About

Why I research structured multimodal reasoning.

01 Origin

From the Wrestling Mat to Computer Science

As a former ssireum (Korean wrestling) athlete, I made a late but determined leap into computer science at Pusan National University, driven by a desire to create technology that serves real industries and everyday life — technology I could call my own.

Yet the undergraduate curriculum, centered on theory from dated textbooks, couldn't quench that thirst. I threw myself into internships and startups, where hands-on projects exposed the limits of my knowledge and made the need for deeper learning painfully clear.

02 Foundation

The Philosophy of Parsing

Searching for answers, I joined the lab of Professor Hyuk-Chul Kwon — one of Korea's first AI Ph.D.s and an authority on parsing — first as an undergraduate researcher and then as a master's student. Over two and a half intensive years, I immersed myself in the foundations of natural language processing and the philosophy that understanding the intrinsic structure hidden within unstructured data is the key to trustworthy AI.^[1]^[2]

This was the defining period that taught me a crucial lesson: for technology to be trusted and used in real life, it must go beyond surface-level data manipulation and be grounded in a deep, logical Understanding of Structure.

03 Present

Trustworthy Structuring at Scale

Building on this foundation, I joined the Human-Inspired AI Research Group at Korea University, where I was co-advised by Prof. Jaehyung Seo and Prof. Heuiseok Lim as I broadened my scope from sentence-level parsing to document-level structure understanding. Over the past three years, the core of my work has been expanding the scope of Trustworthy Structuring — from text and table QA^[3]^[4] to industrial-document-level structure recovery^[5], hierarchical multimodal retrieval^[6], and retrieval-augmented generation^[7].

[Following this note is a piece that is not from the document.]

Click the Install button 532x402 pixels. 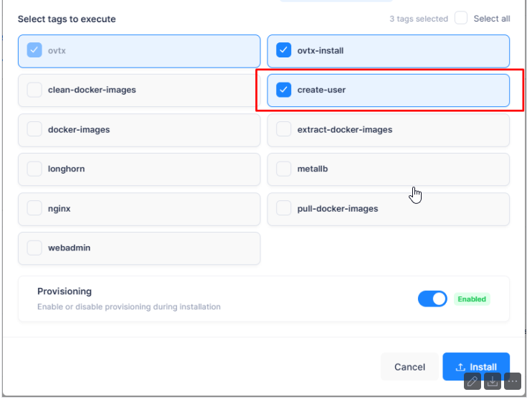(476, 367)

Today I focus on unifying heterogeneous unstructured inputs — text, tables, images — into Structured Evidence that enables reliable long-context reasoning^[8]. Beyond short-term metric gains, I am establishing fundamental mechanisms that allow AI to audit its own reasoning process, proving the explainability of multimodal document AI.

To tackle real-world challenges beyond what a single researcher could address, I founded KUDoc — the Document AI research group at Korea University — on my own initiative. I now lead and advise KUDoc, and together we have published 13 papers and have 13 manuscripts under review at top-tier venues (including 4 first-author papers at ACL, CVPR, and EMNLP) and successfully completed 4 major industry–academia projects^[9] with 3 technology transfers, ensuring that academic results translate directly into practical value. This leadership earned me a promotion to Senior Researcher.

04 Vision

Beyond Documents — Toward World Structure

I aim to pursue a Ph.D. to extend my research horizon beyond document structure toward Structured Memory, World Models, and Planning for Future Agents. Just as I extracted structured evidence from unstructured data, I now aim to model the structure of a dynamic world beyond static documents.

With the tenacity of an athlete who never yields on the wrestling mat, I will build solid structures from sparse data and grow into a scholar leading world-class AI research.

References

Neural Symbolic Models for Overcoming Deep Learning Limitations and Korean Dependency Parsing. Joongmin Shin*, Hyuk-Chul Kwon. KIISE 2023.
A Dependency Parsing Model Applying Enhanced Dominant-Dependent Constraint Rules. Joongmin Shin*, Hyuk-Chul Kwon. KSC 2022.
Multi-Paragraph Machine Reading Comprehension with Hybrid Reader over Tables and Text. Sanghyun Cho*, SeongReol Park, et al. Applied AI Journal, 2024.
Evaluation of Korean Machine Reading Comprehension Generalization Performance. Joongmin Shin*, Sanghyun Cho, et al. KSC 2022.
M3DocDep: Multi-modal, Multi-page, Multi-document Dependency Chunking with Large Vision-Language Models. Joongmin Shin*, Jeongbae Park, et al. CVPR 2026.
HiKEY: Hierarchical Multimodal Retrieval for Open-Domain Document Question Answering. Joongmin Shin*, Gyuho Shim, et al. ACL 2026.
MultiDocFusion: Hierarchical and Multimodal Chunking Pipeline for Enhanced RAG on Long Industrial Documents. Joongmin Shin*, Chanjun Park, et al. EMNLP 2025.
Intelligent Predictive Maintenance RAG Framework for Power Plants. Seongtae Hong*, Joongmin Shin*, et al. EMNLP 2024.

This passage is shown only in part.